S’installe depuis quelque temps en français une faute de syntaxe qui n’est pas tant une faute de syntaxe qu’une faute de logique. Dans notre langage aussi, il ne serait pas mauvais d’appliquer une politique de rigueur.

« Le balbuzard pêcheur est presque aussi à l’aise dans l’air que dans l’eau :
lorsqu’il plonge, ses narines ont même l’obligeance de se fermer. »

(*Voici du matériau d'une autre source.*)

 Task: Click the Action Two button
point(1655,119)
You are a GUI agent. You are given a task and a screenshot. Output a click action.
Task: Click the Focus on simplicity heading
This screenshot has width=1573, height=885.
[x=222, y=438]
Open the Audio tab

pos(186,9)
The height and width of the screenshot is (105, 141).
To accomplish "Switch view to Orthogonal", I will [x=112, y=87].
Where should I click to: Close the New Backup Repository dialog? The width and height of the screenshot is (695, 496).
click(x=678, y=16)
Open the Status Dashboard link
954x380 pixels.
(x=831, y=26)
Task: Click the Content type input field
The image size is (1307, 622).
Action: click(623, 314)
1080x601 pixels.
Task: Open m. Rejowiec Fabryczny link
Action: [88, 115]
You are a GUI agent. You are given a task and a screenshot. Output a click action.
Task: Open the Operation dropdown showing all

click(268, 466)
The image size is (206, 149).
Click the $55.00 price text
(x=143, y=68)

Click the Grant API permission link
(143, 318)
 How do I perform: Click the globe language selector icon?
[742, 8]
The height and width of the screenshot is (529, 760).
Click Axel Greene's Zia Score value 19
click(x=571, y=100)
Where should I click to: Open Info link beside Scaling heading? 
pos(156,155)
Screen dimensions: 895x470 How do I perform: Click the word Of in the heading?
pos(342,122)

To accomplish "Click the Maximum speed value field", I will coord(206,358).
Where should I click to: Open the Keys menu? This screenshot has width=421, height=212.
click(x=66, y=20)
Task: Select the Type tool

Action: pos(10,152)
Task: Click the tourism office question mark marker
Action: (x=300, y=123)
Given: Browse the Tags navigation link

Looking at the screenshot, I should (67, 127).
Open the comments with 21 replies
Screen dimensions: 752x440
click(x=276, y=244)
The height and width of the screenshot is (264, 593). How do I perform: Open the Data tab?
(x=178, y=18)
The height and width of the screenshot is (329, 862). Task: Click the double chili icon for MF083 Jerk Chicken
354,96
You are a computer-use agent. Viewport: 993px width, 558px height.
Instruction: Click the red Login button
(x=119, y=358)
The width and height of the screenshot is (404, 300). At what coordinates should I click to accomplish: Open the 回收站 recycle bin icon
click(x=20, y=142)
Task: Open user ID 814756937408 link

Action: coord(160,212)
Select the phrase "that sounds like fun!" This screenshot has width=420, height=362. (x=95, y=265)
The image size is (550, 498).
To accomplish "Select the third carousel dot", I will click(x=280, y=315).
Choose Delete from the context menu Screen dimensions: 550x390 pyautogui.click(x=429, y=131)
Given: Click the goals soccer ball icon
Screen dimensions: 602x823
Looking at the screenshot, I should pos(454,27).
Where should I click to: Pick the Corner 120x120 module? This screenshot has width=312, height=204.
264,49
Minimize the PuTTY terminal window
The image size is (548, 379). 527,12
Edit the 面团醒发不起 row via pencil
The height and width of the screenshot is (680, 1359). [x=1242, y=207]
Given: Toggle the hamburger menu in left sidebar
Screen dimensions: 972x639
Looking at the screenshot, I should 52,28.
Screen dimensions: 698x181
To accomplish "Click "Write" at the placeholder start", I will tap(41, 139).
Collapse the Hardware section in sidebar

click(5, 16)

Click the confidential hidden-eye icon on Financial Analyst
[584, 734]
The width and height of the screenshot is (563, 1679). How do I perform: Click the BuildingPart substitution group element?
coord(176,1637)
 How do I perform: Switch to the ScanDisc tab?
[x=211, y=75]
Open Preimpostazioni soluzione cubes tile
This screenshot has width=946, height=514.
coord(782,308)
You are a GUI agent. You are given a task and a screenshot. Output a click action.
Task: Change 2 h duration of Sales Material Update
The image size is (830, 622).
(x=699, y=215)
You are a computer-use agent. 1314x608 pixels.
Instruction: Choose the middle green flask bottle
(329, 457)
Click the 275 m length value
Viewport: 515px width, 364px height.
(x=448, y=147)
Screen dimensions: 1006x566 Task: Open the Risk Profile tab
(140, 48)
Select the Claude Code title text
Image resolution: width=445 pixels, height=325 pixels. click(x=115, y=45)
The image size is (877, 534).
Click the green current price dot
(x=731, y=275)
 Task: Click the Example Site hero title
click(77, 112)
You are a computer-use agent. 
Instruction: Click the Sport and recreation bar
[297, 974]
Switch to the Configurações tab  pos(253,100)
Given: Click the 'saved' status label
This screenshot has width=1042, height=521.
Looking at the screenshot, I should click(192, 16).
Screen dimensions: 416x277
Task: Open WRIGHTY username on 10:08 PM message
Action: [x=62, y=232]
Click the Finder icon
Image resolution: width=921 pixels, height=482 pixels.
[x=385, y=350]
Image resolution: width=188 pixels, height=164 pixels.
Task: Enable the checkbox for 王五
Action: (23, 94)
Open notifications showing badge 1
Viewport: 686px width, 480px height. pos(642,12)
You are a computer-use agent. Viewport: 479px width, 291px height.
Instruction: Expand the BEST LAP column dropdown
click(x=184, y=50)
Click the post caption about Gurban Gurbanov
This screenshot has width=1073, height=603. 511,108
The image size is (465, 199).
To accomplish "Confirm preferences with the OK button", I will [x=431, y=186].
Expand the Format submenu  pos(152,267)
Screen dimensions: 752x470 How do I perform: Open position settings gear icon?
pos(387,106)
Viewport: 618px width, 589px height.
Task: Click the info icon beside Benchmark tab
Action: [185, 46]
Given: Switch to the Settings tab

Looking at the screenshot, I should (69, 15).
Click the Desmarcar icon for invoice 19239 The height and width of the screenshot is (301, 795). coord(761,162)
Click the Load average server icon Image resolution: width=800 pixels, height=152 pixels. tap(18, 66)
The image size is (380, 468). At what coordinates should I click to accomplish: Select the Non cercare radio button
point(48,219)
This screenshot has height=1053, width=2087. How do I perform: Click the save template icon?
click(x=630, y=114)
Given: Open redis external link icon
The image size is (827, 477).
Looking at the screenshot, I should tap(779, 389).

Le Figaro Magazine, 8 avril 2011.

Nous savons bien que, comme le dit la sagesse populaire, comparaison n’est pas raison. Mais, depuis quelques années, un certain type de comparaison est en train de tourner, dans notre langue, à la déraison. Soyons honnête : la faute avait déjà été faite il y a deux mille ans par Cicéron, qui savait pourtant s’exprimer. Mais Cicéron ne s’est trompé qu’une fois — au point que sa bévue est très précisément répertoriée dans les dictionnaires —, alors que nos journaux se trompent quotidiennement. Nous pourrions donner cent exemples ; nous n’en donnerons que deux. Le premier est tiré du Figaro, qui nous expliquait il y a quelque temps que Toy Story 3 était un film « qui plairait autant aux enfants qu’aux parents ». Le second est tiré d’une espèce de brochure publicitaire vantant les attraits de la ville de Carnac. Carnac, sa thalassothérapie. Carnac, ses alignements de pierres. Bien sûr. Mais il y a aussi, précise la brochure, son cabaret échangiste, « qui plaira autant aux hommes qu’aux femmes ».

Très choquante, cette dernière affirmation. Du point de vue moral ? Chacun ses affaires et nous ne sommes pas là pour juger. Mais très choquante du point de vue logique, ce qui est en tout état de cause parfaitement inadmissible. Reprenons l’affaire Toy Story 3. Il est évident que ce film a été conçu d’abord pour les enfants. Mais ses qualités, nous assure-t-on, sont telles qu’il plaira aussi aux parents. Il faudrait donc dire qu’il plaira « autant aux parents qu’aux enfants », et non « autant aux enfants qu’aux parents » (à la limite, cette seconde formulation constitue une dangereuse contre-publicité pour le film : elle impliquerait presque, ironiquement, que les enfants pourraient s’ennuyer autant que leurs parents, ceux-ci n’étant venus là que pour accomplir leur devoir d’accompagnateur). Pour Carnac et ses fantaisies, même affaire : les mâles, sauf erreur, étant plus portés sur la bagatelle que les femelles, il est évident que le cabaret en question a d’emblée des chances d’attirer une clientèle masculine. Mais il est dirigé avec une telle maestria, semble-t-il, que les femmes aussi voudront venir voir ce qui s’y passe. Ce cabaret, donc, ne plaira pas autant aux hommes qu’aux femmes. Il plaira autant aux femmes qu’aux hommes.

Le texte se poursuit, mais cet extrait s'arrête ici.